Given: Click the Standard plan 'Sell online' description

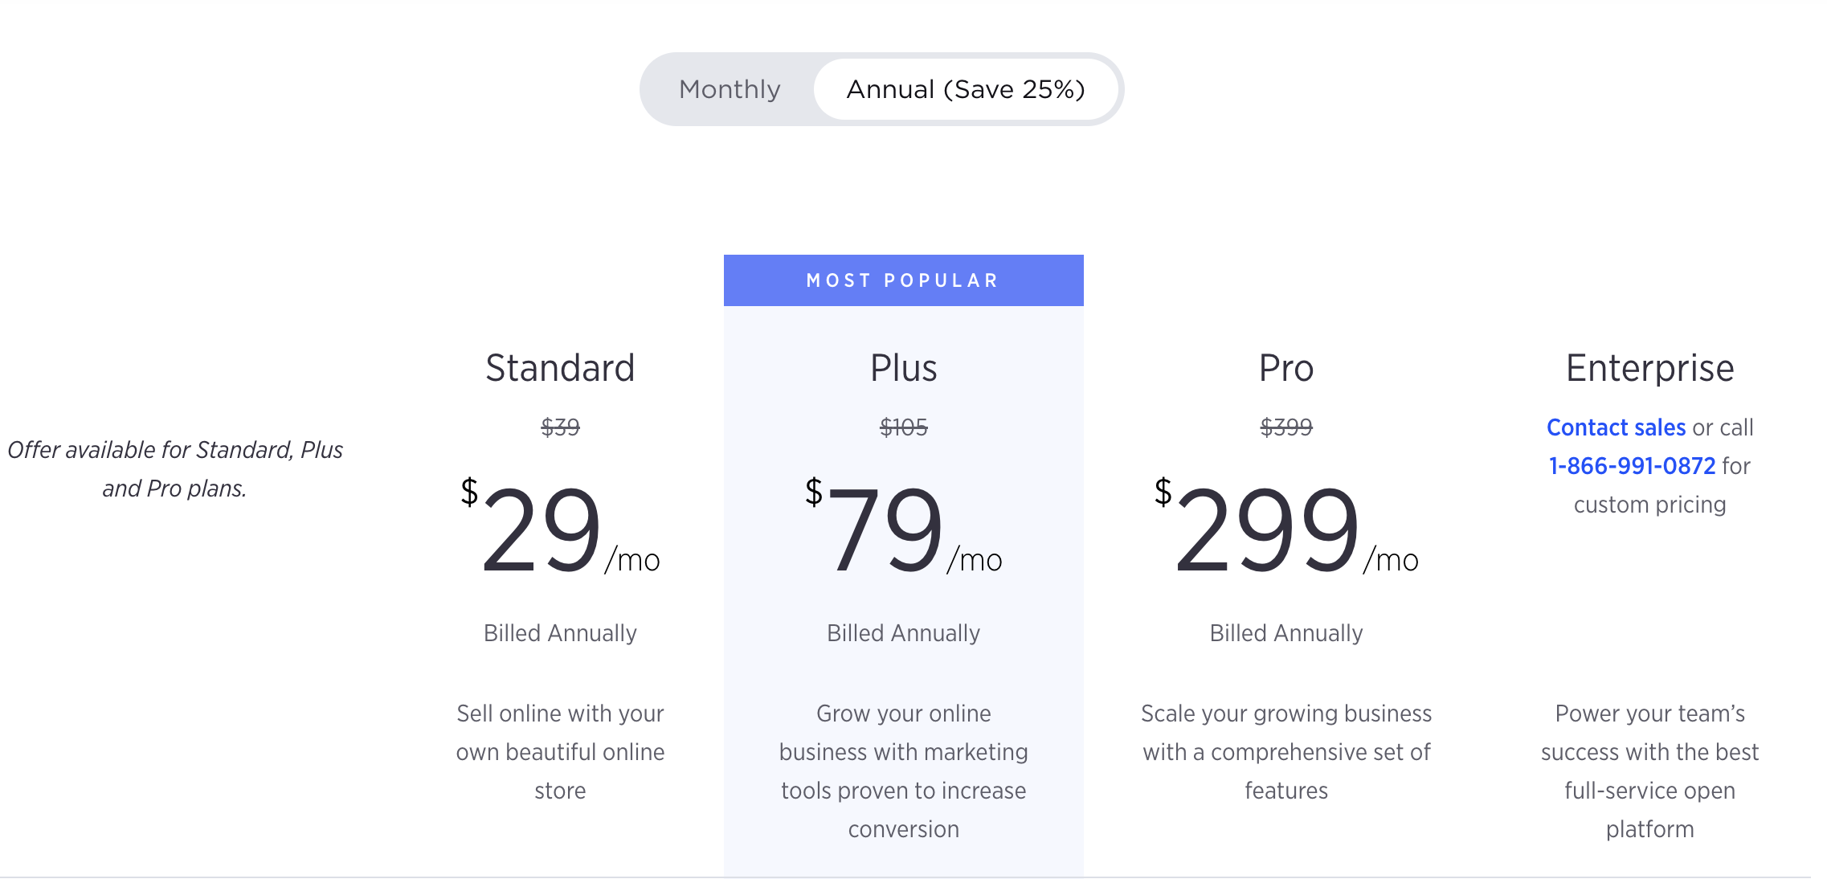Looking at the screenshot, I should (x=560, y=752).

______

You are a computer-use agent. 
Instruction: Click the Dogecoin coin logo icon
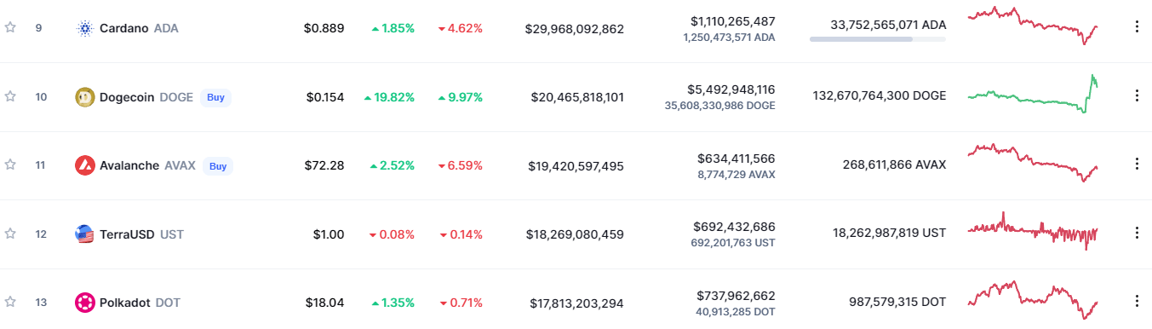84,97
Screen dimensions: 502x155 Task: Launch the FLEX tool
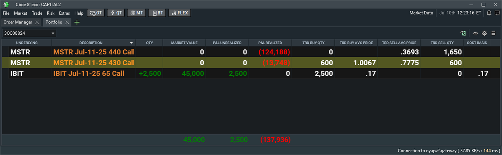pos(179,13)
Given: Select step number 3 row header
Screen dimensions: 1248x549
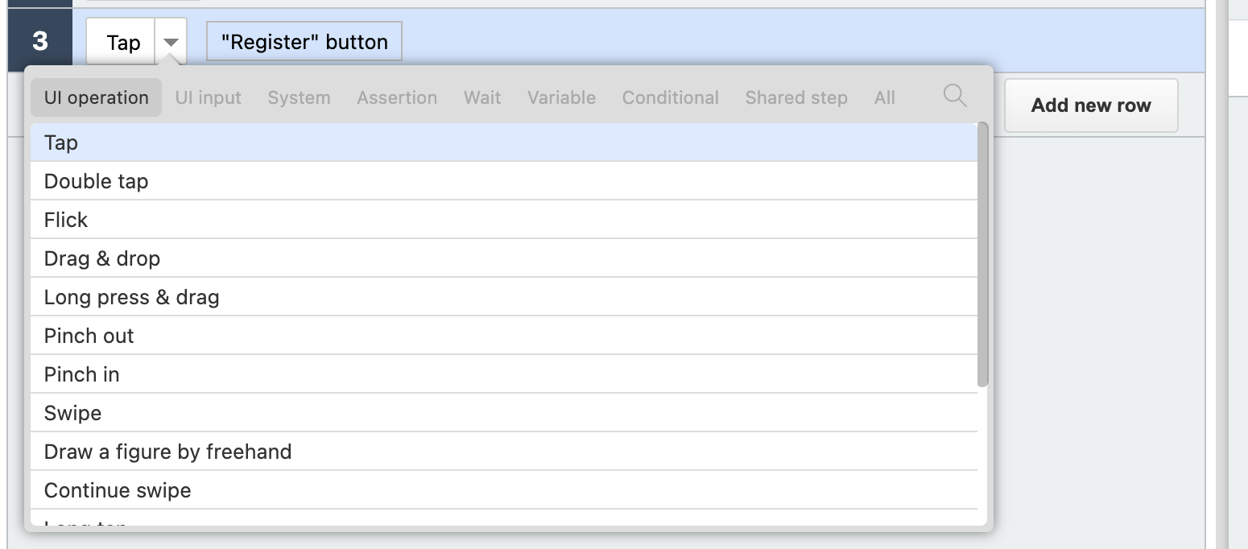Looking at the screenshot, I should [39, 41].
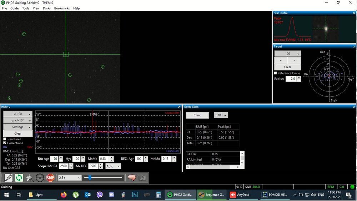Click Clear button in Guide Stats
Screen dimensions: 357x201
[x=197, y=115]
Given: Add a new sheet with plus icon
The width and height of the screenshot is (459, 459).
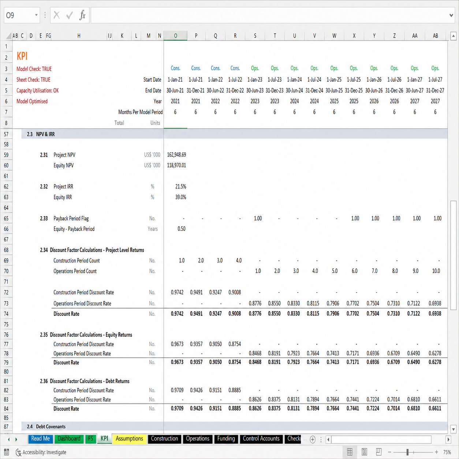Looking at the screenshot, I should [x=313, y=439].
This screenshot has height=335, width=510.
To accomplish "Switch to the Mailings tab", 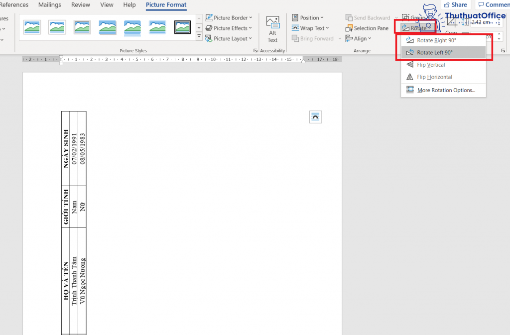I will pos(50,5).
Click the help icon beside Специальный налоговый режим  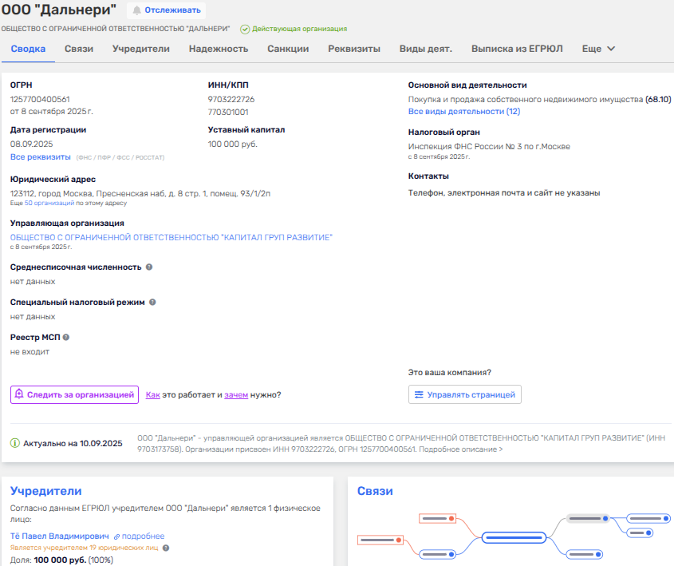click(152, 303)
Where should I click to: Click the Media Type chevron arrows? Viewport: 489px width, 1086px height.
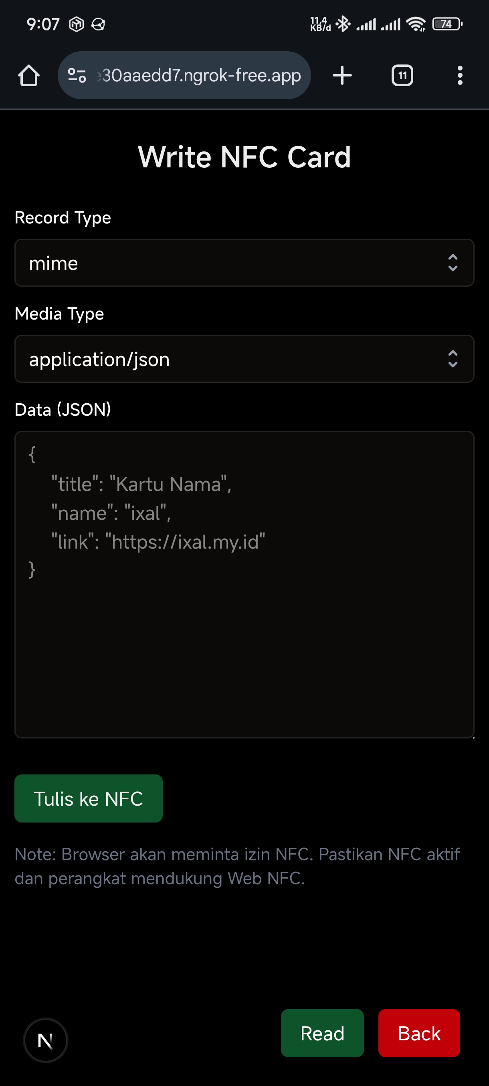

______

EXERCISE DIRECTIONS:
Can you put the lines from the one containing "Given: Click the" through the one containing "Looking at the screenshot, I should (x=560, y=752).", both included, into a JSON list of strings with one string per line, skipping blank lines and leaving the pictures out?

FINAL RESULT:
[
  "Given: Click the Standard plan 'Sell online' description",
  "Looking at the screenshot, I should (x=560, y=752)."
]